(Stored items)

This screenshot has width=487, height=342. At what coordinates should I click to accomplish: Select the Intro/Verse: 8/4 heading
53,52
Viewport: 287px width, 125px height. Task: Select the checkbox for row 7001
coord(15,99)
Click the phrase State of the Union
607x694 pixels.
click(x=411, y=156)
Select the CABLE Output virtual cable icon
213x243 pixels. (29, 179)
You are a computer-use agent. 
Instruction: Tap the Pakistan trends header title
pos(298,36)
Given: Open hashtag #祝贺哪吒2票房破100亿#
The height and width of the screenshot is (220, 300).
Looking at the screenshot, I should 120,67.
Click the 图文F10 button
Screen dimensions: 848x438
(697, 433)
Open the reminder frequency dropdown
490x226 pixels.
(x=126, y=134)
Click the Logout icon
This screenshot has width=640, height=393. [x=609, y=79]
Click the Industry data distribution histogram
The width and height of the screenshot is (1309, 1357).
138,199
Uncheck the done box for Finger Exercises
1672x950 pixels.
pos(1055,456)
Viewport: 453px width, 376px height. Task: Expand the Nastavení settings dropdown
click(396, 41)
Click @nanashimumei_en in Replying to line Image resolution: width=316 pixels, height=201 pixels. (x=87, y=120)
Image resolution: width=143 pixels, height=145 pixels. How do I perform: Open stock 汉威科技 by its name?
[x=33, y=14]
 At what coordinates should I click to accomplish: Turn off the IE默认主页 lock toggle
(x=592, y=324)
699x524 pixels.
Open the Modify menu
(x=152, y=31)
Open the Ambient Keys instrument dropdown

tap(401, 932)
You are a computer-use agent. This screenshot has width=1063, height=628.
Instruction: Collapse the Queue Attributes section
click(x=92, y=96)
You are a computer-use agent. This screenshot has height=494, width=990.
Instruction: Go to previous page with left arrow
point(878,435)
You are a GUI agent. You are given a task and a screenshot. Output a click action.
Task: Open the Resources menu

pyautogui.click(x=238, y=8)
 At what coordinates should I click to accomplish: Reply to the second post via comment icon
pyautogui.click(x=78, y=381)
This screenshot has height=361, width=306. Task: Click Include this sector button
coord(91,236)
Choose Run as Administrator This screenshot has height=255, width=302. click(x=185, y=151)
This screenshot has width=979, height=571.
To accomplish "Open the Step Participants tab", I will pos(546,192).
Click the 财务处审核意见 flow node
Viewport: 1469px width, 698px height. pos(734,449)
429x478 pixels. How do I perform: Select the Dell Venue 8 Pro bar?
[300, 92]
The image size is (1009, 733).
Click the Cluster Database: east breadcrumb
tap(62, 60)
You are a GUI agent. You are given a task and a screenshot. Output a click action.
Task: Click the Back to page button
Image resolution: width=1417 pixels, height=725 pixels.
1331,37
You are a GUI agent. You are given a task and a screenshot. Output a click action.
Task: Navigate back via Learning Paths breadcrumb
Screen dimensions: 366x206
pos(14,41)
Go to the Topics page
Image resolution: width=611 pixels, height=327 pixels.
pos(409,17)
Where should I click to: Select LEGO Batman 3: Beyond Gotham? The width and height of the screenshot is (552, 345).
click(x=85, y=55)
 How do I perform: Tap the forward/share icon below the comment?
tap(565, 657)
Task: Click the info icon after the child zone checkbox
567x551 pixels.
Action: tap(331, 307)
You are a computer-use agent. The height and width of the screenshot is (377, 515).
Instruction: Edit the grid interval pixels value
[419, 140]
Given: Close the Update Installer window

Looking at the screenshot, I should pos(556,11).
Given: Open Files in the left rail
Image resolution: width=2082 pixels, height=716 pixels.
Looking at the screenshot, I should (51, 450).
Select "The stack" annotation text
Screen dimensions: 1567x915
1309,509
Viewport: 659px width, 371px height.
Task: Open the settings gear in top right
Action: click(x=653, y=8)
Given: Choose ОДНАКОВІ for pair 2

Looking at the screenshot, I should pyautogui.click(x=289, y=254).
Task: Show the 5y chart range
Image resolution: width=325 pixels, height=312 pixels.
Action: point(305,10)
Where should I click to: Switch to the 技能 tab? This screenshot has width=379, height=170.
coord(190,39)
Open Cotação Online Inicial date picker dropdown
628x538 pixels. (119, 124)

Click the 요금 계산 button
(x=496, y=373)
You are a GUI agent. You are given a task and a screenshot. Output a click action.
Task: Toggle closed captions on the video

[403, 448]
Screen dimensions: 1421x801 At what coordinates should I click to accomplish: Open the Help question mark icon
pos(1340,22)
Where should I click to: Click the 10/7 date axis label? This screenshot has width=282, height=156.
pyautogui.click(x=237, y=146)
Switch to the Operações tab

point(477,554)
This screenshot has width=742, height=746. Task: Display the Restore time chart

=== What you will do ===
In the records above, how many lines contain the string "chart"? Reply with the number only.

=== Your solution ===
2